Previous studies have demonstrated the strong performance of Graph Neural Networks (GNNs) in node classification. However, most existing GNNs adopt a node-centric perspective and rely on global message passing, leading to high computational and memory costs that hinder scalability. To mitigate these challenges, subgraph-based methods have been introduced, leveraging local subgraphs as approximations of full computational trees. While this approach improves efficiency, it often suffers from performance degradation due to the loss of global contextual information, limiting its effectiveness compared to global GNNs. To address this trade-off between scalability and classification accuracy, we reformulate the node classification task as a subgraph classification problem and propose SubGND (Subgraph GNN for NoDe). This framework introduces a differentiated zero-padding strategy and an Ego-Alter subgraph representation method to resolve label conflicts while incorporating an Adaptive Feature Scaling Mechanism to dynamically adjust feature contributions based on dataset-specific dependencies. Experimental results on six benchmark datasets demonstrate that SubGND achieves performance comparable to or surpassing global message-passing GNNs, particularly in heterophilic settings, highlighting its effectiveness and scalability as a promising solution for node classification.

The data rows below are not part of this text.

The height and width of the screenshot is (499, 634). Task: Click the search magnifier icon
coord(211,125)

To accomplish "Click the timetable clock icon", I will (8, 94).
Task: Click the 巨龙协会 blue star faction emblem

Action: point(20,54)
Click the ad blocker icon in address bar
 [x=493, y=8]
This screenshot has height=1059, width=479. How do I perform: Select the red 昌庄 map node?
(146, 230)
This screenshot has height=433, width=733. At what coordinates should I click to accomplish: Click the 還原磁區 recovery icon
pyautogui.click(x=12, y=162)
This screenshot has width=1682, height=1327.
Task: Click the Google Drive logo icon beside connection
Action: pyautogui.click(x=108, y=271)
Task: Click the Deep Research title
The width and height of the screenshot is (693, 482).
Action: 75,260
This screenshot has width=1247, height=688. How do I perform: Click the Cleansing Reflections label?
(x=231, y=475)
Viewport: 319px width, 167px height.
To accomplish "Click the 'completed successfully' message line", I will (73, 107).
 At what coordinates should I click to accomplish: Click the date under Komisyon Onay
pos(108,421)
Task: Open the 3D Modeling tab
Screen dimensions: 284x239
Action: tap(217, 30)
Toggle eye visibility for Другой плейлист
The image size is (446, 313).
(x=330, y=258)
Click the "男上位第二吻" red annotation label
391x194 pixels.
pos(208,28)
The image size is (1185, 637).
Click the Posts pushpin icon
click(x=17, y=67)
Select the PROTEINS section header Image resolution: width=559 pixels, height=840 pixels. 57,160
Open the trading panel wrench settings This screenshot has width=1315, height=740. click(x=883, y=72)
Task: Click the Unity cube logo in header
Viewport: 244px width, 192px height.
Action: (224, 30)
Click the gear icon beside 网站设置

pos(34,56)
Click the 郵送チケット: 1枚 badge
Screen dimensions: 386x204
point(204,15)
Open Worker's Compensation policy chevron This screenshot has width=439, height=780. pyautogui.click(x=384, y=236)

翻译：先前的研究已证明图神经网络（GNNs）在节点分类任务中表现出色。然而，现有的大多数GNN采用以节点为中心的视角，并依赖于全局消息传递，导致较高的计算和内存成本，从而阻碍了可扩展性。为缓解这些挑战，基于子图的方法被引入，其利用局部子图作为完整计算树的近似。尽管这种方法提高了效率，但由于全局上下文信息的丢失，其性能往往下降，限制了其相对于全局GNN的有效性。为解决可扩展性与分类精度之间的权衡，我们将节点分类任务重新表述为子图分类问题，并提出了SubGND（用于节点的子图GNN）。该框架引入了差异化的零填充策略和Ego-Alter子图表示方法，以解决标签冲突，同时结合自适应特征缩放机制，根据数据集特定的依赖关系动态调整特征贡献。在六个基准数据集上的实验结果表明，SubGND实现了与全局消息传递GNN相当甚至更优的性能，尤其是在异配性设置下，突显了其作为节点分类解决方案的有效性和可扩展性。